The following note came through from Senator Elizabeth Warren's office on June 19, 2018. Perhaps you know the story of "Juneteenth":
Today is Juneteenth – the annual and oldest known celebration commemorating the end of slavery in the United States.
President Lincoln’s Emancipation Proclamation became official on January 1, 1863, but it wasn’t until June 19, 1865 that the news arrived in Galveston, Texas. That’s right: it took more than two years for the news of freedom to reach some parts of the country.
Of course, we know that President Lincoln didn’t snap his fingers and everyone was treated equally. It was decades until the United States government could no longer ignore the fight for civil rights and took real steps to end Jim Crow and segregation. And today – more than 150 years after the Emancipation Proclamation – African Americans still feel the weight of our country’s cruel history on their shoulders.
Yes, Juneteenth is a time for celebration. It's a time to celebrate the steps our nation and its people have taken to push this country in a new direction. But Juneteenth is also a time to remind ourselves that while we have made progress, we haven’t made enough progress.

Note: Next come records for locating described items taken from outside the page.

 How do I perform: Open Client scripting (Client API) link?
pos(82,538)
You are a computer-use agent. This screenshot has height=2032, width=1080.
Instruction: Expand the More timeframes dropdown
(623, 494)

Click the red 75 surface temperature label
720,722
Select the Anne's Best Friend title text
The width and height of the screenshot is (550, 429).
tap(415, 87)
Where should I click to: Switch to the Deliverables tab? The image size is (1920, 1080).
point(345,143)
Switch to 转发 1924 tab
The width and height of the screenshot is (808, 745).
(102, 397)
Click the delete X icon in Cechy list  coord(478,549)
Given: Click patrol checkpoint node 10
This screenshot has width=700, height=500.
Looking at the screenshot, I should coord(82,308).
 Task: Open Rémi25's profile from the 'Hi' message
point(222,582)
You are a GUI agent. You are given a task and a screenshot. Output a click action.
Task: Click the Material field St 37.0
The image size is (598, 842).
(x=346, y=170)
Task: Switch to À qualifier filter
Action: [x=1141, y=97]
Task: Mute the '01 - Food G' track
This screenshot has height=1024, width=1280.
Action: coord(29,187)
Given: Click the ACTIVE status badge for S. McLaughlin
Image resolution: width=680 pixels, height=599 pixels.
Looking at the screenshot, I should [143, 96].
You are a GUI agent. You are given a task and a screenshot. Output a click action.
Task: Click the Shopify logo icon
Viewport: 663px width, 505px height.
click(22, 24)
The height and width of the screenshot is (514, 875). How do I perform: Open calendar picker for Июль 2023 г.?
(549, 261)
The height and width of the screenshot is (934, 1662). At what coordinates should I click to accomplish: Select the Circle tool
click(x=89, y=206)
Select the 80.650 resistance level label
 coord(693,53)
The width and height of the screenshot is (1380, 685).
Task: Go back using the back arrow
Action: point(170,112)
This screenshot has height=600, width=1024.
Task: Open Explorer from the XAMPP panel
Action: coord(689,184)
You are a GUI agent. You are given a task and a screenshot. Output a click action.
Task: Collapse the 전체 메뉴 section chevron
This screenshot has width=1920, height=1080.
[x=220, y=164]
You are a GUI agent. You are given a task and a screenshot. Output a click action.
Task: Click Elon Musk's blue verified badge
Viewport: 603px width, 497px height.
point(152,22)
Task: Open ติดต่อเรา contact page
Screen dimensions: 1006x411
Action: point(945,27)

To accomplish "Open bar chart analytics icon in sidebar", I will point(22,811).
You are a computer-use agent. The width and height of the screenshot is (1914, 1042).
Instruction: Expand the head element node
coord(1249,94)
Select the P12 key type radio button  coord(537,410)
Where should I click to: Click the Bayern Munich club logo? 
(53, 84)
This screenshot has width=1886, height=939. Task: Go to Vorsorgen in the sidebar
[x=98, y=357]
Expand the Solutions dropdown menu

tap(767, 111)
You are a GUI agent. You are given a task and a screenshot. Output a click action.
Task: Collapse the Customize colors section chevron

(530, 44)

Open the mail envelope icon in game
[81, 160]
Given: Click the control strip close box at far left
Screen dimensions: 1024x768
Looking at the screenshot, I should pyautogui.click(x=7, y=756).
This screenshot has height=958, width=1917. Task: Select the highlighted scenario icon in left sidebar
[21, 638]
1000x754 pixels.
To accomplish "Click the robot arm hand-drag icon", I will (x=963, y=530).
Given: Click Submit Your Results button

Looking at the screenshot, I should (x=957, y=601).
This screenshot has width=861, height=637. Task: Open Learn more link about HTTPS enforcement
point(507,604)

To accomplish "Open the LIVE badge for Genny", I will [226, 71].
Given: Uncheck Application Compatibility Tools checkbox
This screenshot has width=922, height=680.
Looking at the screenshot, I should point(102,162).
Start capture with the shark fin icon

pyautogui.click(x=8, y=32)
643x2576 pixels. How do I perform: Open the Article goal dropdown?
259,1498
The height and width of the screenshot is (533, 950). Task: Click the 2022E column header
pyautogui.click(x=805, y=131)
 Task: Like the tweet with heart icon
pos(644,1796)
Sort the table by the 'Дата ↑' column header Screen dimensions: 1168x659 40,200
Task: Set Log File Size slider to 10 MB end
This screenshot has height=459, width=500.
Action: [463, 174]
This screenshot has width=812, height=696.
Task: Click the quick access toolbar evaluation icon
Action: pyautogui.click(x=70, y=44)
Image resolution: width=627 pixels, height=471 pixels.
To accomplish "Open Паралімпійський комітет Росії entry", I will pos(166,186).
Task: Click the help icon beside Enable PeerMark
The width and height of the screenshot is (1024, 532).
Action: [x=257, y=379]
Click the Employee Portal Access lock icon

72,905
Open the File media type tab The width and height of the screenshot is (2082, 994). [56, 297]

Violence against African Americans has not disappeared. Our black friends, family, and neighbors literally fear dying in the streets. For decades, entire legal structures have existed to prevent African American and Latino families from building economic security. These same communities are still deliberately cut out of the political process with racist voter ID laws and gerrymandering.
And right now in places like Tornillo, Texas, the federal government is still ripping apart families, holding immigrant children in cages, and treating human beings like animals.
I write this with the full knowledge that I have not personally experienced and can never truly understand the fear, oppression, and pain that confronts many black Americans every day.
But this is the reality all of us must confront, as uncomfortable and ugly as that reality may be. We can’t ignore what is happening in this country.
It comes to us once again to affirm that black lives matter, that black citizens matter, that black families matter.
Today on Juneteenth, and every day, we can – and must – do better.